Here’s another plus. Despite all the water hereabouts, there are hardly any mosquitoes. One generally can sit on a backyard deck or in a park for a long time without getting bitten to death or needing burning insect-repellant citronella candles (which are legal in the U.S. but banned in Europe).
Here’s why.
As it’s been explained to me, it’s mainly a product of two things. The first is Seattle’s somewhat cooler summers (not surprising given the city is father north than Boston and Minneapolis). It takes three or four times longer for mosquitoes to grow when the temps are lower, which makes for far fewer generations of mosquitoes, and, presumably, far fewer skeeters to bite or suck or stick or whatever they do.
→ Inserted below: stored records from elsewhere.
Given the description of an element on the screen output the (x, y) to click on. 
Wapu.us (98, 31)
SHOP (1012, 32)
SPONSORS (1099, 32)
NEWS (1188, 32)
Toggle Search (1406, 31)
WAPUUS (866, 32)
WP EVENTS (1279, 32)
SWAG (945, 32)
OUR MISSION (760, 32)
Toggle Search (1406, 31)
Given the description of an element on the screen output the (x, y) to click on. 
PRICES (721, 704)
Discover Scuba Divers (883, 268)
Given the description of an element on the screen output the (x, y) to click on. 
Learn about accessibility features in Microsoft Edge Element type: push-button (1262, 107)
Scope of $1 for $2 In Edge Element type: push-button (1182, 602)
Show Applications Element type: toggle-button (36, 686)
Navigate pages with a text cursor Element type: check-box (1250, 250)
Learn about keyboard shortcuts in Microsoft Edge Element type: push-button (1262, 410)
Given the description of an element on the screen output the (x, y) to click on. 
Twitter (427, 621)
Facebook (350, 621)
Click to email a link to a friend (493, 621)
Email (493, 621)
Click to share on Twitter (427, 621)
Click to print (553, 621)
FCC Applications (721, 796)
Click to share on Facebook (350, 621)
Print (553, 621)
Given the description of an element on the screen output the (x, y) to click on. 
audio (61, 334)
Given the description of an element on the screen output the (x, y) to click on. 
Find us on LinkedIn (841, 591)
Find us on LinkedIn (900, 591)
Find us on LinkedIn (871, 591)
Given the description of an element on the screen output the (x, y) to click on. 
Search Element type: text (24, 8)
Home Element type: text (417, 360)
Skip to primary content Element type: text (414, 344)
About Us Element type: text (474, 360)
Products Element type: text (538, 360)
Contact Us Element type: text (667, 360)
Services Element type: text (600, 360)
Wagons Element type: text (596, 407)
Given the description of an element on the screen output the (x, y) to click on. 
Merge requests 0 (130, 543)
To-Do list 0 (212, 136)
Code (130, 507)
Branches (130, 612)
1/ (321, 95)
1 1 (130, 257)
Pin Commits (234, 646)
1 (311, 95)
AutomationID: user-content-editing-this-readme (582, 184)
The second is the relative lack of standing water, which mosquitoes also need. Summers are pretty dry in Seattle–it’s the three months Seattleites live for in their Faustian bargain to accept drizzle and clouds during the other nine–so there aren’t puddles of rainwater lying around. The major bodies of water hereabouts–Puget Sound, Lake Washington, the Lake Washington Ship Canal, assorted streams–flow or swish around. Nor are there a lot of stagnant wetlands left in the city.
Humidity, or the lack thereof, plays a big role here, too. Seattle just isn’t a steamy environment during the summer like Houston or New Jersey, two places I lived long before becoming New To Seattle. The lack of mosquitoes is similar to what I experienced during my dozen years residing in nearly bone-dry Albuquerque, where the only parts of town with buzzers were neighborhoods adjoining the stagnant, non-navigable drainage ditch better known as the Rio Grande.
That’s not to say there are no mosquitoes in Seattle. A helpful Washington State Department of Health table lists eight different kinds of mosquitoes in King County, where Seattle is located. But that’s eight of 40 kinds found around the state. Seattle certainly has its share of other insects–spiders especially come to mind.
But when it comes to blood-suckers, Seattle is a no-fly zone.
You are correct that during my lengthy stay in Seattle for 25 years, I have not yet experience a single mosquito bite, even during the hot mid summer months. Only came back to my tropical home country, I was visits by tiny little vampire nightly which carry Dengue ,which I never heard in Pacific Northwest. After installed air conditioner ,and closed all the doors and windows all the time, dose I enjoy mosquito free living again.